Ahmed Waleed
Ahmed Waleed

Reputation: 81

Confusion about Newline Interpretation in Command Line Echo with Double Quotes

I've been learning about command line expansions and substitution, including path name expansion and command substitution. In my studies, I came across the concept of controlling these expansions using double quotes. While experimenting with these concepts, I encountered a behavior that I'm having trouble interpreting.

When I use the command echo $(cal), the output seems to ignore the newlines and is displayed as a single line:

August 2023 Su Mo Tu We Th Fr Sa 1 2 3 4 ...

However, when I use double quotes like this: echo "$(cal)", the output is correctly formatted with newlines:

    August 2023
Su Mo Tu We Th Fr Sa
      1  2  3  4  5
 6  7  8  9 10 11 12
13 14 15 16 17 18 19
20 21 22 23 24 25 26
27 28 29 30 31

From my understanding, using double quotes appears to render the newline characters (\n) correctly in the echo "$(cal)" command.

However, what confuses me is that when I try a similar approach with other characters, such as A\nB, using the command echo "A\nB", the output does not interpret the newline character and instead displays it as literal text:

A\nB

I discovered that I need to use the -e switch, like this: echo -e "A\nB", to achieve the expected behavior:

A
B

Could someone please explain why the behavior differs between these two cases?
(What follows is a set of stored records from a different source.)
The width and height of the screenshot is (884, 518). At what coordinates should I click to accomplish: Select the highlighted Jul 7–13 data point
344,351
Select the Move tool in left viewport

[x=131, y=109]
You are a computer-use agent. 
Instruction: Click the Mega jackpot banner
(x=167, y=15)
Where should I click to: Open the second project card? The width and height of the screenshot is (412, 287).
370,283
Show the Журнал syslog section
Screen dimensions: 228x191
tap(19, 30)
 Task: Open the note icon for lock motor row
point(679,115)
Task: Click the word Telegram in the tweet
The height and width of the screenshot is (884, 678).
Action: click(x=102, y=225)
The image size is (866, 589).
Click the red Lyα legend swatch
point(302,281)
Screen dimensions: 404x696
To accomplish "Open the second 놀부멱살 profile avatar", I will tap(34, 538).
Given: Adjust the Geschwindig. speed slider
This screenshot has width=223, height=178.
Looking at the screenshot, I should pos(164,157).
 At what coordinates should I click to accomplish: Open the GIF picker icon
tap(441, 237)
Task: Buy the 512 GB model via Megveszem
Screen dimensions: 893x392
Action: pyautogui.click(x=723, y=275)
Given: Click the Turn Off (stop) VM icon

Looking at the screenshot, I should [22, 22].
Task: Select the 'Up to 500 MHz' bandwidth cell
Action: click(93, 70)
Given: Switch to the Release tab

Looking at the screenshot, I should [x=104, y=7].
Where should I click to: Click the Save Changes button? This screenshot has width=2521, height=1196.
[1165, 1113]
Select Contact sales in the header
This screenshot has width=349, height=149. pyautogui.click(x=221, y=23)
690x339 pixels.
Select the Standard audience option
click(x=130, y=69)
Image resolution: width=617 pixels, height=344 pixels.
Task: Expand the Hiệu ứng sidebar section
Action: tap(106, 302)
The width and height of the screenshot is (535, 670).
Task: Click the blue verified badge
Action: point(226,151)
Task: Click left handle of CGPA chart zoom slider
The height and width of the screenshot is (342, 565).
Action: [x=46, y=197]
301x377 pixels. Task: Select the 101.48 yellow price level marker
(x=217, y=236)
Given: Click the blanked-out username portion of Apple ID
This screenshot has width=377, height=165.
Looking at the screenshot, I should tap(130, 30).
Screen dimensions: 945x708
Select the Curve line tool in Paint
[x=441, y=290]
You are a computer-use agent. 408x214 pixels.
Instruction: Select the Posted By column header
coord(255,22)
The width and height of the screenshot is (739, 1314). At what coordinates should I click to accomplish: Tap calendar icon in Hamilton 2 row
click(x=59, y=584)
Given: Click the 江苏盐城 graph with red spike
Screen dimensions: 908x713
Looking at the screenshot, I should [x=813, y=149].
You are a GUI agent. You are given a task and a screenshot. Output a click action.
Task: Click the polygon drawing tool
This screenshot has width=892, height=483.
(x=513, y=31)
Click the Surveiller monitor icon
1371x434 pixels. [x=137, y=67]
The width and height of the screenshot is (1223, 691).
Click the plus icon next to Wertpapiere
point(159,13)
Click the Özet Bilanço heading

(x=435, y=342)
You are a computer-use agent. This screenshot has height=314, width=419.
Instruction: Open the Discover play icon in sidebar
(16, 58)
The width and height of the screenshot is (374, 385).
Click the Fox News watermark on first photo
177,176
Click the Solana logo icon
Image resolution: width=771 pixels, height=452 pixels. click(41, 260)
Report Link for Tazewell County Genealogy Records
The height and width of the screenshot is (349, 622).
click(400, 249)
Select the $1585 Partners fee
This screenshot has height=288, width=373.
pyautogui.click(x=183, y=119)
Why does echo "$(cal)" correctly interpret newline characters within double quotes, while echo "A\nB" requires the -e switch for the correct interpretation?

I appreciate any insights or clarifications you can provide. Thank you!

Upvotes: 0

Views: 239

Answers (1)

Barmar
Barmar

Reputation: 780673

There are no newline characters in "A\nB". C-style escape sequences aren't interpreted inside single quotes or double quotes. Backslash can be used in double-quoted strings to escape special characters like $ so they're treated literally, but \n has no special meaning and is interpreted literally.

To make a string using C-style escape sequences, use $'string'.

echo $'A\nB'

will print

A
B

The -e option to echo tells the echo command to interpret escape sequences inside the string when it's printing.